**Instructions for the task:** Copy out the data from the line containing "The image size" to its last line, exactly. No pictures.

Stored data
★ ★ ★ ★

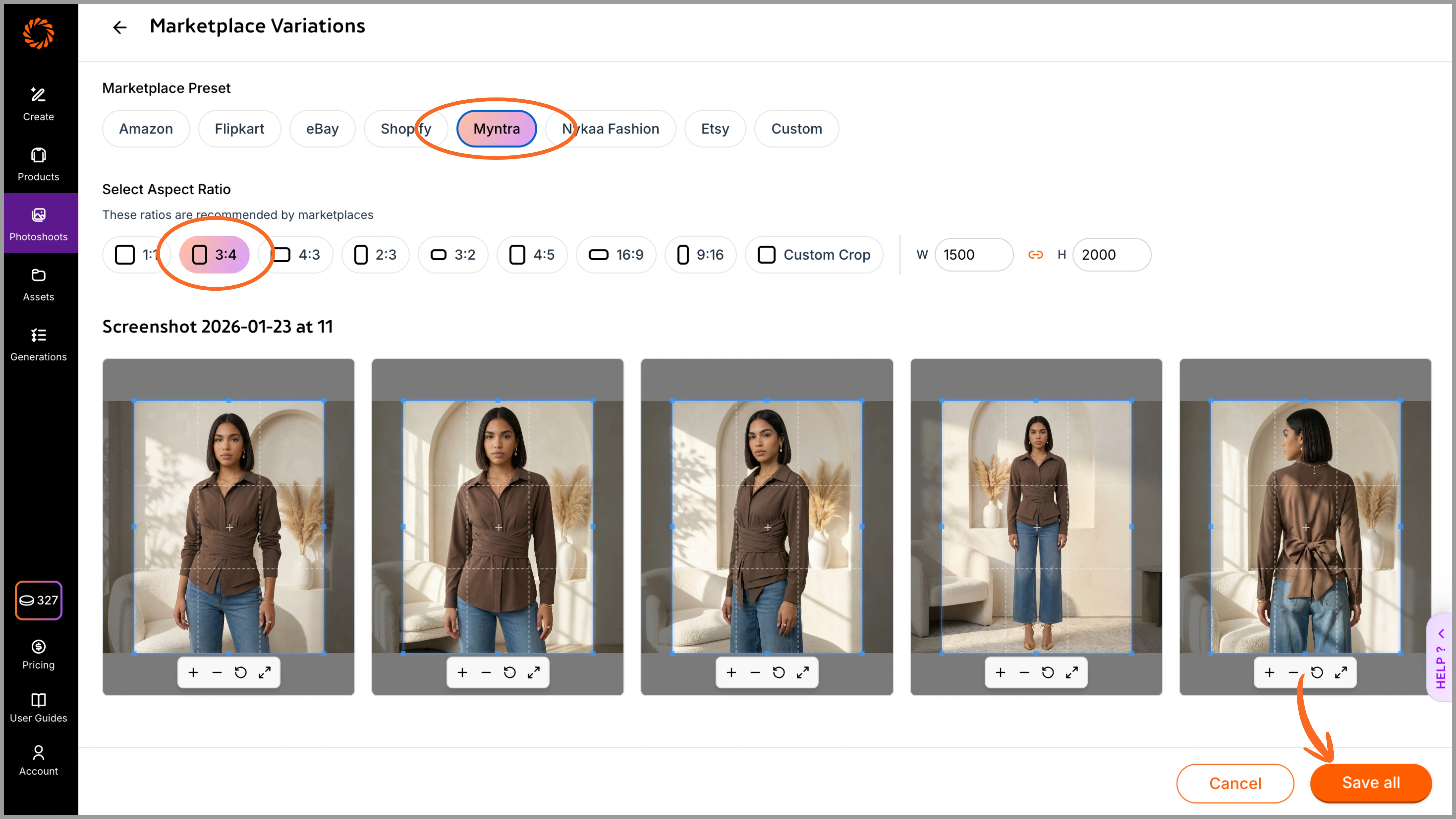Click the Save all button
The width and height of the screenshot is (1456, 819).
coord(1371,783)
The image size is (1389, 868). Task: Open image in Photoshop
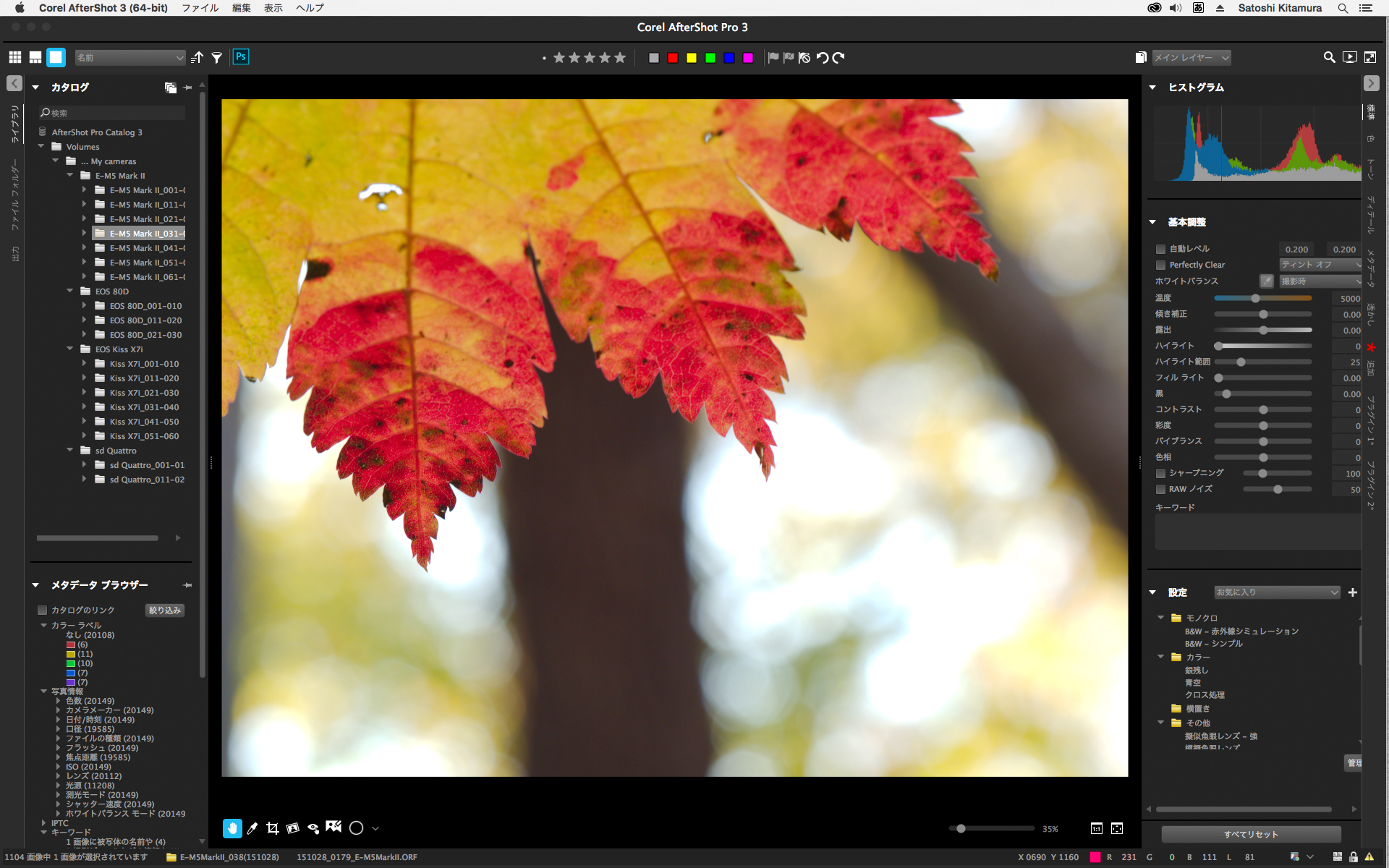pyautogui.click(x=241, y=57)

★ ★ ★ ★

**Response:**
The image size is (1389, 868). Task: Open image in Photoshop
pyautogui.click(x=241, y=57)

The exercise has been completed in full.